空き家を活用する最も一般的な手段として、解体工事があります。
解体工事を行う事で、土地を売ったり、新築を建てたりと選択肢が増えるのがメリットです。
しかし、解体工事が初めての方は、費用の不透明さに不安を感じる事も多いのです。
今回は、解体費用の内訳をしっかり理解して、自分の空き家の解体費用はどれくらいなのかを判明させましょう。
もくじ
1 解体費用に目安は無い?解体費用の仕組みとは
解体費用って?
解体費用について少し調べると、費用を算出する方法として、「坪単価×坪数」と書かれているメディアが多く見受けられます。
しかし、実際は「坪単価×坪数」で算出される費用では、解体費用の総額としては不十分です。
坪単価は、建物の構造や地域によって異なります。
ちなみに、坪単価の地域・構造別の平均目安は、以下の表の通りです。
地域/構造 | 木造 | 鉄骨造 | 鉄筋造 |
---|---|---|---|
福岡県 | 2.5万円 | 3.7万円 | 5.2万円 |
群馬県 | 2.6万円 | 2.6万円 | 5.3万円 |
栃木県 | 2.7万円 | 2.7万円 | 5.4万円 |
大阪府 | 2.8万円 | 3.1万円 | 4.9万円 |
千葉県 | 3.1万円 | 3.7万円 | 6.3万円 |
東京都 | 3.8万円 | 4.8万円 | 6.8万円 |
基本的に坪単価の相場は、壊しにくかったり、都市部に近いほど高くなります。
また、木造2階建ての解体工事の場合、一般的な目安は120~150万円だと言われます。
しかし、厳密に言うと、解体費用に相場・目安は存在しません。
基本的な本体工事費に加え、家の状態によって様々な費用が加わるからです。
例えば、同じ地域で同じ規模の建物を解体したとしても、他の条件が違えば解体費用の総額は異なります。
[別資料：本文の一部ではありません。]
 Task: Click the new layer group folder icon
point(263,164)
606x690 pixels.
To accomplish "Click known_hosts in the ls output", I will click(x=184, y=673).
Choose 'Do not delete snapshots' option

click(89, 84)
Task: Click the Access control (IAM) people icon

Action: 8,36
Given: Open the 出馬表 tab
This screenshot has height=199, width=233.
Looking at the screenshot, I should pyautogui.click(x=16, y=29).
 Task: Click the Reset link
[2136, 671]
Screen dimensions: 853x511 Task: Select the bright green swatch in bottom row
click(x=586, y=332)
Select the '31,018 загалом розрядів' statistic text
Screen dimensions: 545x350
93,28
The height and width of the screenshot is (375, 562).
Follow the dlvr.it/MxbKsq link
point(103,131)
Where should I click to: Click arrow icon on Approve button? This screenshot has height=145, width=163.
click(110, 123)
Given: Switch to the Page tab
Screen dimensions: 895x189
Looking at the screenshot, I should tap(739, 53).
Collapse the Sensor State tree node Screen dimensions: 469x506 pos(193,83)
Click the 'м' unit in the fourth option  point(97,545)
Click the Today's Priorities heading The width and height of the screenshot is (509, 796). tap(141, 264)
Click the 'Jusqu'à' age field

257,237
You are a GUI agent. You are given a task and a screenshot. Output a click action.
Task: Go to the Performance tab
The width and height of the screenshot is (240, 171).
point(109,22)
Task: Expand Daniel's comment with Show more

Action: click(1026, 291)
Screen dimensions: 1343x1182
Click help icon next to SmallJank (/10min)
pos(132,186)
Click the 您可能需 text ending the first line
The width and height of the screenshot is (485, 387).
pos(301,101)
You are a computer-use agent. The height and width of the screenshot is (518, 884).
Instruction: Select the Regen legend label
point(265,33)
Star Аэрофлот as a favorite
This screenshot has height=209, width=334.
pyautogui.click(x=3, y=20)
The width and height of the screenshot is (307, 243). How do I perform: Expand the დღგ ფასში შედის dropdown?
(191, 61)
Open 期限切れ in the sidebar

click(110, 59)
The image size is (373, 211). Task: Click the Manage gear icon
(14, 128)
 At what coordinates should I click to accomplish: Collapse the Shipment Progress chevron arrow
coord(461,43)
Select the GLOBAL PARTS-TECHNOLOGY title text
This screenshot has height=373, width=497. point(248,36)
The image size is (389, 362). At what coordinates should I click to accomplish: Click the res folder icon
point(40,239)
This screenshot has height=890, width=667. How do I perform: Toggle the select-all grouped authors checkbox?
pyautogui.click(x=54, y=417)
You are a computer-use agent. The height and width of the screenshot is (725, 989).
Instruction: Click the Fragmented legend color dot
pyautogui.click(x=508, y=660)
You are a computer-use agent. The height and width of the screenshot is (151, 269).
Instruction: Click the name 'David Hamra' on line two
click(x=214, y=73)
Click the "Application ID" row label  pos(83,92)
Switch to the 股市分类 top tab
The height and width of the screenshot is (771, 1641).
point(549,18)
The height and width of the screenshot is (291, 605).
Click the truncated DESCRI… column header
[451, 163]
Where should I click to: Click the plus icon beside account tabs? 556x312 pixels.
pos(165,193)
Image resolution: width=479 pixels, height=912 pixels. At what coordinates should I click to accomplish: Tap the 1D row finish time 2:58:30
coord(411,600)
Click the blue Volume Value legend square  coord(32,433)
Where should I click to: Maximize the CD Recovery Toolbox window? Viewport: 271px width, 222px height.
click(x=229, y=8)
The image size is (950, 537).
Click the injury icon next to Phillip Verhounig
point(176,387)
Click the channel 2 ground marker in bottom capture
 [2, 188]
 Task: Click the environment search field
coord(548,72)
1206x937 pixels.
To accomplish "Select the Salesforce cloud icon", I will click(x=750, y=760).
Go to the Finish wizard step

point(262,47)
つまり、解体工事は一件ごとに費用が大きく異なるのです。
いきなり衝撃の事実ですが、解体費用は概算することが出来ません。
そのため、大切なのは「解体費用の仕組みを理解すること」です。
先程、一般的な解体費用の目安は120~150万円だとお伝えしましたが、目安を元に費用の総額だけを見て、高い・安いと決めつけるのは大変危険です。
まずは、解体工事ではどんな作業に費用がかかるのか、一緒に見ていきましょう。
何に費用がかかる?解体費用の内訳とは
それでは、解体費用の内訳をひとつずつ見ていきましょう。
本体工事費
本体工事費は、解体工事費の大半を占める費用です。
全体の大半を占め、多くは「坪単価」に床面積を掛けることで目安を算出できます。
厳密に言うと、坪単価で算出できる部分は「本体工事費」なのです。
本体工事は、あくまでメインの建物本体を取り壊す工事を指します。
解体工事では他にも取り壊すものがあったり、取り壊す以外の作業もあるので、総額は算出できません。
また、解体業者によっては処分費が含まれずに記載される場合があるので、本体工事費が極端に安い場合は注意してください。
付帯工事費
付帯工事費は、壊す建物の状況によって大きく変動する費用です。
オーソドックスな物としては、「井戸・浄化槽・ブロック塀・倉庫・物置」などが挙げられます。
付帯工事費は、当然、壊すものが多ければ多いほど高くなります。
逆に、壊すものが殆ど無ければ費用はそれほどかかりません。
解体費用の目安が存在しない理由のひとつでもあります。
養生費
養生費は、近隣への被害を抑える為に必要な費用です。
養生シートとは、騒音や粉塵を抑える為に、建物の周囲を覆うシートの事です。
養生の単価は解体業者によっても違いますが、一般的な目安は1㎡あたり500円~1200円程度です。
残置物処分費
残置物処分費は、工夫次第で減らす事も出来る費用です。
家具や家電などが多く、瓦礫などの産業廃棄物と一緒に処分出来ないのが特徴です。
残置物は、解体業者に処分を依頼する場合は別途費用がかかってしまいます。
しかし、残置物は自分で処分することも出来ます。
自分で処分を行った場合は、費用を抑える事も出来るのでおすすめの方法です。
詳しい処分方法は2 残置物を自分で処理するでお話しします。
重機回送費
重機回送費は、機材を効率良く運ぶための費用です。
しかし、重機は公道を走れないので、重機を運ぶ回送車を手配する必要があります。
回送車の手配費用が、重機回送費です。
重機回送費は、全体の中では少ない費用なので、「諸費用」としてまとめられる事もあります。
一般的な目安は3~5万円程度です。
整地費
整地費は、解体工事後に土地の価値を左右する大事な作業にかかる費用です。
整地にかかる費用が整地費です。
整地費は、解体業者によって異なります。
また、石ひとつ落ちてない丁寧な整地もあれば、大きなガラ(廃材)を残すような整地もあり、整地内容もさまざまです。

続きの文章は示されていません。